**INSTRUCTIONS TO FOLLOW**
If a line in the data below contains the word "Accessories", copy it out.

**LISTED RECORDS**

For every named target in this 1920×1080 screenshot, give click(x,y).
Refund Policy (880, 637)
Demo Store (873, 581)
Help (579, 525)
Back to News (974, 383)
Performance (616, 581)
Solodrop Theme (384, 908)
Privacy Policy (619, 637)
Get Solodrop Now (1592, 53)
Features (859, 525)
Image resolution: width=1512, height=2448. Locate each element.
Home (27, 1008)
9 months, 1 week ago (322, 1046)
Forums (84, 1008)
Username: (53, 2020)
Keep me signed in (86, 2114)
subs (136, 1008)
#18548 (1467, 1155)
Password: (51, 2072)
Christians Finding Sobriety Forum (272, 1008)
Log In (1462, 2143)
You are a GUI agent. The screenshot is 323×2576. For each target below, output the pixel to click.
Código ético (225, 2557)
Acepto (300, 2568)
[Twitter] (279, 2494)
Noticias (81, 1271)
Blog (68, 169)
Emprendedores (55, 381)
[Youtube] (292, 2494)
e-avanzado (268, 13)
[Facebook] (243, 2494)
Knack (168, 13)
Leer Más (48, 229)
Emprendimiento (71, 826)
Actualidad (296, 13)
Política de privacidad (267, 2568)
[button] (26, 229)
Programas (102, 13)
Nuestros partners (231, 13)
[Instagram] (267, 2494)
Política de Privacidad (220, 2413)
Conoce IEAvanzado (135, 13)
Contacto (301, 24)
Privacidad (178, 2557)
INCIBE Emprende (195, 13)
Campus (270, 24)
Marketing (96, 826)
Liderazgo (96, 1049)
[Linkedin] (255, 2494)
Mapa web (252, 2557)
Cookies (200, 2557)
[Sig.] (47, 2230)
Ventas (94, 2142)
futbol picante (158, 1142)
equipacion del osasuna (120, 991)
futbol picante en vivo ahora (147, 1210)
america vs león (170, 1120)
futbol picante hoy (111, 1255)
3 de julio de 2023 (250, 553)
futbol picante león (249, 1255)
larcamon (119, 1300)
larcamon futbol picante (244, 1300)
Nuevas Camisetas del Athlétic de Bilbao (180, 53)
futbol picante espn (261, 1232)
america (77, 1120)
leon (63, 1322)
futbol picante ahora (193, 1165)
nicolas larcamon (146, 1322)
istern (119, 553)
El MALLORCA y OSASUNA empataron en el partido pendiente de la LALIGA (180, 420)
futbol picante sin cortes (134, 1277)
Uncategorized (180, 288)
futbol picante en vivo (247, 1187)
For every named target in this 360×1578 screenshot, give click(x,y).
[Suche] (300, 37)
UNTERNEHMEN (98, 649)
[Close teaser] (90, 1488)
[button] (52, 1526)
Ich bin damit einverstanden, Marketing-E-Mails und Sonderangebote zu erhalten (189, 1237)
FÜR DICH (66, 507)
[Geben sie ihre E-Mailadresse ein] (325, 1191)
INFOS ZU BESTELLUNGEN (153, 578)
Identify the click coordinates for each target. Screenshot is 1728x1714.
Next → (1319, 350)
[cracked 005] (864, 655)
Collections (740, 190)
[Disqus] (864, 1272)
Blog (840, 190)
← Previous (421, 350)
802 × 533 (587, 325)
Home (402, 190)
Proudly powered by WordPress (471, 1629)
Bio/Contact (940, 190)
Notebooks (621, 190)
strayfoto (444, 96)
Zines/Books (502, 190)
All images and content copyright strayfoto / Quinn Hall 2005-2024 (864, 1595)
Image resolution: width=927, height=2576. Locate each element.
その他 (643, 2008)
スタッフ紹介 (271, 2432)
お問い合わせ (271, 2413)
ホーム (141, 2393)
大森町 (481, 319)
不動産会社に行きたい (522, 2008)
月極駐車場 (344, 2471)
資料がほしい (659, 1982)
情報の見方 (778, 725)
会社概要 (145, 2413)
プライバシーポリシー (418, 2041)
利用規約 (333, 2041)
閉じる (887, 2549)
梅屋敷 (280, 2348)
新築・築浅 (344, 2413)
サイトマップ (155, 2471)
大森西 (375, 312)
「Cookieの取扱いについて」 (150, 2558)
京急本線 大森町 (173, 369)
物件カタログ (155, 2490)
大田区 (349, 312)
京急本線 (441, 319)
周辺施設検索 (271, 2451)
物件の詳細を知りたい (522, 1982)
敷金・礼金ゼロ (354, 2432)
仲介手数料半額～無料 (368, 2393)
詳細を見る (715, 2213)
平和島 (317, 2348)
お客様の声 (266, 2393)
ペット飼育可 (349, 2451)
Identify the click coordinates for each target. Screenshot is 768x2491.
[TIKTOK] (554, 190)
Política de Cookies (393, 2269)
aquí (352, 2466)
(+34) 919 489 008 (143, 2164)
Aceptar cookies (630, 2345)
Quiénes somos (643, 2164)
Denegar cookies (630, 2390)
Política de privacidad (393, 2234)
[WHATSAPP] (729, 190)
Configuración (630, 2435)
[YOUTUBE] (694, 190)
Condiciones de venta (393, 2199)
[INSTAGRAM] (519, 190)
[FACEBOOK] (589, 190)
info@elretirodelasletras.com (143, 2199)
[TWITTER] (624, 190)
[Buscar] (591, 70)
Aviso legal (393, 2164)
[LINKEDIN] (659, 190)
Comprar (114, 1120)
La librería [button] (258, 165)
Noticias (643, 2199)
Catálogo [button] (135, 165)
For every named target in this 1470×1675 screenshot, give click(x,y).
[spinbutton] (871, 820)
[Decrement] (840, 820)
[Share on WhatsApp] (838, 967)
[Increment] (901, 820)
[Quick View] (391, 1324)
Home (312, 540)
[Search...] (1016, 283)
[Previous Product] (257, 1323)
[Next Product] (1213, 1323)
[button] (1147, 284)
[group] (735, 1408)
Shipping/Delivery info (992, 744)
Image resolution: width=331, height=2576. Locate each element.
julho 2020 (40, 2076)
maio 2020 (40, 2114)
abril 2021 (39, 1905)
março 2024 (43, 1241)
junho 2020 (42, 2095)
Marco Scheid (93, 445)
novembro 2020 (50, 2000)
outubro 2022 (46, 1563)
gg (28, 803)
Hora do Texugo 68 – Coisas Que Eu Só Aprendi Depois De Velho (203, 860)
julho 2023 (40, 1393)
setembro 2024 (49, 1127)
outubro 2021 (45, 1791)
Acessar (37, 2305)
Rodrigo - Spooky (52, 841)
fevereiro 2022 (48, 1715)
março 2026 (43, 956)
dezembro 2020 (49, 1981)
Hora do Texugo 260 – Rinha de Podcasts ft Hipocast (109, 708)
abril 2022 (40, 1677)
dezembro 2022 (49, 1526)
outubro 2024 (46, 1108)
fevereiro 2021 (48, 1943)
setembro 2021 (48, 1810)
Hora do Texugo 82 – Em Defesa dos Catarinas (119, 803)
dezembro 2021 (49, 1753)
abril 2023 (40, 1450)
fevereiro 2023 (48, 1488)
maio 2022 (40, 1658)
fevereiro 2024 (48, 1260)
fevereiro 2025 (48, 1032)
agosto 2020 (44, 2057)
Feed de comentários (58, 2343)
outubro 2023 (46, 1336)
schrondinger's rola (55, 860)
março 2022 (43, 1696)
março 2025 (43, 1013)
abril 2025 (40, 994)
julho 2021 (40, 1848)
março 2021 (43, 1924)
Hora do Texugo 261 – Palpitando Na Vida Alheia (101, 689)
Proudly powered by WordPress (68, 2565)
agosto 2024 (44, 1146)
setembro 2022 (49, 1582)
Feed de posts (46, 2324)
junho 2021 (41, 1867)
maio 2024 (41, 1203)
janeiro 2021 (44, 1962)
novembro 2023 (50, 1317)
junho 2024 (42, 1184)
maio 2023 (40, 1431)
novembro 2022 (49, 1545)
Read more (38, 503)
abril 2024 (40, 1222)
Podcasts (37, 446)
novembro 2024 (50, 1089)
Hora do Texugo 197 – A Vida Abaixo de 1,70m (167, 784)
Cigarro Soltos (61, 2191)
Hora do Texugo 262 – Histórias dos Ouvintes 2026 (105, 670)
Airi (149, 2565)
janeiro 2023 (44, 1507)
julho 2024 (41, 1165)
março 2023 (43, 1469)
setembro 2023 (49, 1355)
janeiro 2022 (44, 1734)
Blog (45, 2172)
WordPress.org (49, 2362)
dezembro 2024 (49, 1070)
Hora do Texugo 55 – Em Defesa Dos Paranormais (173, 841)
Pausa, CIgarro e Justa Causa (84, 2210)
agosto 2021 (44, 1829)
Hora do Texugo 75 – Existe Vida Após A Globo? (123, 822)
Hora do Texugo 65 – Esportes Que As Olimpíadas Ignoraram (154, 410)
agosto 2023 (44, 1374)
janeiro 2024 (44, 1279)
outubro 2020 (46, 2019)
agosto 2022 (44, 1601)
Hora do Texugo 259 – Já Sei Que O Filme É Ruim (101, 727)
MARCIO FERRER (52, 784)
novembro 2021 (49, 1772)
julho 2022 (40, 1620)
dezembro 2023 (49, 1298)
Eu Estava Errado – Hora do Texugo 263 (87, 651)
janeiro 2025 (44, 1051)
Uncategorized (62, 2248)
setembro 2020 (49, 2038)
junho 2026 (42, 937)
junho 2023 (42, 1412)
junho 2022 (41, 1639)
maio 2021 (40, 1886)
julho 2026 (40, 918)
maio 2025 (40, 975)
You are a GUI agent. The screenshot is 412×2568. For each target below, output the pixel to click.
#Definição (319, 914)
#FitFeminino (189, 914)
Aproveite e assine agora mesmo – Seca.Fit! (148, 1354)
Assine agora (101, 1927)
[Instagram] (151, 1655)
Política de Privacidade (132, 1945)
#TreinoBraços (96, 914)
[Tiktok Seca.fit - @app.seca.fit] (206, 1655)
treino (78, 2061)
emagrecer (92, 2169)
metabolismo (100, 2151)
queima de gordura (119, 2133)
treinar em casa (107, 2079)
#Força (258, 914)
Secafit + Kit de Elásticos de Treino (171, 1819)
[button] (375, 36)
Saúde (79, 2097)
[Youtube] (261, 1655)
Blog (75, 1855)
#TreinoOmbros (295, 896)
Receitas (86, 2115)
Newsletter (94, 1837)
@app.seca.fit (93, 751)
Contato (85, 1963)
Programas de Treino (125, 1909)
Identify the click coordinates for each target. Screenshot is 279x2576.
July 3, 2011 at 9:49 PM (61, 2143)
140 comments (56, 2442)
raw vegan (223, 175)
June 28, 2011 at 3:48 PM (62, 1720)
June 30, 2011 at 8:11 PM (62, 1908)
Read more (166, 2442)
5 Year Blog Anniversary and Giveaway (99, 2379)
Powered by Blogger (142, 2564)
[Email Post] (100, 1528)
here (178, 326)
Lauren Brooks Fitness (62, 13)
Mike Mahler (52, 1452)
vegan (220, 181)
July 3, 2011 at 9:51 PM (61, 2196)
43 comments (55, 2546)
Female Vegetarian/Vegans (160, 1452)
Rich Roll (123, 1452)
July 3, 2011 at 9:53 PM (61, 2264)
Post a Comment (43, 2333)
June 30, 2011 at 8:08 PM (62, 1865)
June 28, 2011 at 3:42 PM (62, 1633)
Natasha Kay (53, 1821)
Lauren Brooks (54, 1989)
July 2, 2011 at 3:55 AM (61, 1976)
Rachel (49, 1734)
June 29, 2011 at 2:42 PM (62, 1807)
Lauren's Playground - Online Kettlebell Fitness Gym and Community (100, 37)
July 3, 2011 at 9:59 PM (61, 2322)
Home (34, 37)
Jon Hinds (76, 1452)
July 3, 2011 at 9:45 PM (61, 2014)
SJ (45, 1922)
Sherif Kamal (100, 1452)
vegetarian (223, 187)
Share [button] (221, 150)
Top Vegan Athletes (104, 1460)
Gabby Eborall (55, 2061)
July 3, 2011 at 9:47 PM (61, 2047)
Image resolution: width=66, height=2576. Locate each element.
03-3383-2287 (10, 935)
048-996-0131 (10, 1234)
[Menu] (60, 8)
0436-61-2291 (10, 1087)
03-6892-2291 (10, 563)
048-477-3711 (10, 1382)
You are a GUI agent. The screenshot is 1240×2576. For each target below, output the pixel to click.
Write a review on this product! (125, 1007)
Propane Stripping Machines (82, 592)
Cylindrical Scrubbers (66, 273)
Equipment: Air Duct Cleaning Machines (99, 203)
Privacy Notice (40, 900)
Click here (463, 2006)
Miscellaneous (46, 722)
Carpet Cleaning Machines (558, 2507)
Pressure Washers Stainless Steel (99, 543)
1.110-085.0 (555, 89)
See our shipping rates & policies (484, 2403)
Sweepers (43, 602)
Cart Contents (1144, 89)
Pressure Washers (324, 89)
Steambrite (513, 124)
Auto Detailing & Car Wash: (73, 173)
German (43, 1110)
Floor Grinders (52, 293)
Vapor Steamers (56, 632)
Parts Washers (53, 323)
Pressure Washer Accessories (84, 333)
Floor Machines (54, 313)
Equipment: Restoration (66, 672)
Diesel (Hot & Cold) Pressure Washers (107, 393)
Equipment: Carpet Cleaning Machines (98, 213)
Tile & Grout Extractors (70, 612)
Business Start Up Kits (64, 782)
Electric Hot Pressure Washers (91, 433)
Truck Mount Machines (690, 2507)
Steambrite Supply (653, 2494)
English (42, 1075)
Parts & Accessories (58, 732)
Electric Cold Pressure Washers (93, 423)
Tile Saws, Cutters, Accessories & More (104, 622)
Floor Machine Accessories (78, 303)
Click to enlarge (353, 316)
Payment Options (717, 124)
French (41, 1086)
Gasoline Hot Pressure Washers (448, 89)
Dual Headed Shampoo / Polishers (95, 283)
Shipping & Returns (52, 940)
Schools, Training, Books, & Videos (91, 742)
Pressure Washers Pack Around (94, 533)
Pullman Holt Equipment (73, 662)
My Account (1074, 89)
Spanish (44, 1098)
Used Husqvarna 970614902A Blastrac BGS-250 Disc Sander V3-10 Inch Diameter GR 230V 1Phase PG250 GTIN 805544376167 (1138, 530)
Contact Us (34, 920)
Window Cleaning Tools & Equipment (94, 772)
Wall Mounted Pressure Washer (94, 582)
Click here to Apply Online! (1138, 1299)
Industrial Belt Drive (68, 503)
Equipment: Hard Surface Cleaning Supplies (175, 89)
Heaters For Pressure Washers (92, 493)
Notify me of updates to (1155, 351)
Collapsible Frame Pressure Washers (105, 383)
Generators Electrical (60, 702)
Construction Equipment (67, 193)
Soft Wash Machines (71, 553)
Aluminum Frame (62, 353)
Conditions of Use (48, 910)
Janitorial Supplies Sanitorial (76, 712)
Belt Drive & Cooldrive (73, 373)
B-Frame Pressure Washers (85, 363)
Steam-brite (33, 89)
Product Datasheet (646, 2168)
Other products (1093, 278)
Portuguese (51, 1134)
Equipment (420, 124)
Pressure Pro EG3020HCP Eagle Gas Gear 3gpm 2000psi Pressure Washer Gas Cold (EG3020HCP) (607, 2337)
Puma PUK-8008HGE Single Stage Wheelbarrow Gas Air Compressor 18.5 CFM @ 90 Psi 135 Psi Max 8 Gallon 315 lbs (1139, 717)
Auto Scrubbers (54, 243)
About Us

**WORKED SOLUTION**
Pressure Washer Accessories (84, 333)
Parts & Accessories (58, 732)
Tile Saws, Cutters, Accessories & More (104, 622)
Floor Machine Accessories (78, 303)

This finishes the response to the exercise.